T-L Photo/ROBERT A. DEFRANK St. Clairsville’s temporary waterline on Reservoir Road will have to see the city through the winter, but work on a new permanent line has been approved and will begin after the first of the year.

ST. CLAIRSVILLE — The city is proceeding with replacement of its main waterline after receiving permits this week from the Ohio Department of Transportation.

“ODOT gave us approval, and we’ve got a plan of action figured on what we’re going to do,” Safety and Service Director Jeremy Greenwood said, adding the city received the paperwork Monday. “With the holidays, we’re not going to move until after the first of the year.”

During the summer, city employees discovered the main line from the water treatment plant was leaking.

The aged line was in poor condition and its replacement quickly became a top priority.

Since August, the city has been fed water through a temporary waterline located on top of Reservoir Road where it crosses Interstate 70.

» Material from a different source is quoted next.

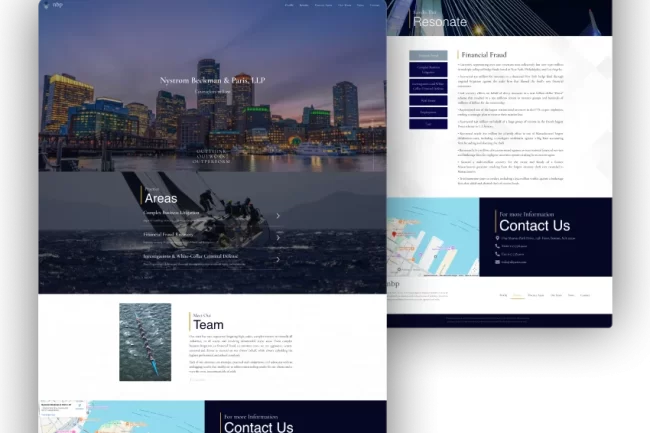Click the arrow beside Complex Business Litigation
Screen dimensions: 650x433
coord(277,215)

The city hopes to be able to run the permanent waterline through the old line’s casing under I-70 to save the cost of drilling a new one.

“The (Environmental Protection Agency) is really adamant on wanting to know what our plan is,” Greenwood said. “We’ve got a plan of attack, how we’re going to handle it, what we’re going to do.”

Greenwood said the first step will be checking the current culvert to determine if it can be used.

The city should know two weeks after the process starts.

“If not, we’re going to have to do a whole other casing,” he said.

Greenwood said the project should cost about $800,000 if the old casing is usable; however, if the city must drill a new passage beneath the highway, added cost could be $500-$600 per foot for 160 feet under I-70. That could add $80,000-$96,000 to the total project cost, and the city would be footing the bill.

“We’ve got some reserves that we’ve built up for other projects,” Greenwood said.

The tentative timeline suggests it might take two to three months to complete the project.

“Hopefully by March at the latest we’ll have the new waterline under the interstate,” he said.

Greenwood said one of the chief points ODOT addressed in its analysis of the proposed project was how traffic on the highway would be managed during the work.

“We’re going to close one lane down on one side, shore up the interstate, excavate it out, extend the pipe up into a safe zone, close it all up and move to the other side, so there’ll only be one lane of one direction closed at a time,” he said.

“Once we get the new pipes in and extended out, we’ll put in a fiberglass liner that will extend the life of that pipe for another 50-60 years,” he said.

However, this will mean much of the work will be done during the winter months. Greenwood hopes it will proceed in good time.

“It depends on how bad we get. There’s some things that aren’t really weather-dependent, but there’s probably going to be times when it gets cold and we’re probably not going to get as much done. Hopefully sooner, but at least we’ve got the starting point now.”

There is also some concern about how the above-ground temporary line will fare during the cold season.

“If it starts to get subarctic, what we’ll do is put some heat blankets and some heat tape around that line going across the interstate,” he said.

He added that the walls of the temporary pipe are about an inch thick.

“It can handle some cold. … The main section that we’re worried about is the section that goes over the interstate because it’s on a concrete bridge that’s got airflow around it on all sides.”

“That’s a huge thing we’ve got to get fixed, and I’m delighted,” Mayor Kathryn Thalman said. “ODOT gave us a Christmas present when they said we could start working on it.”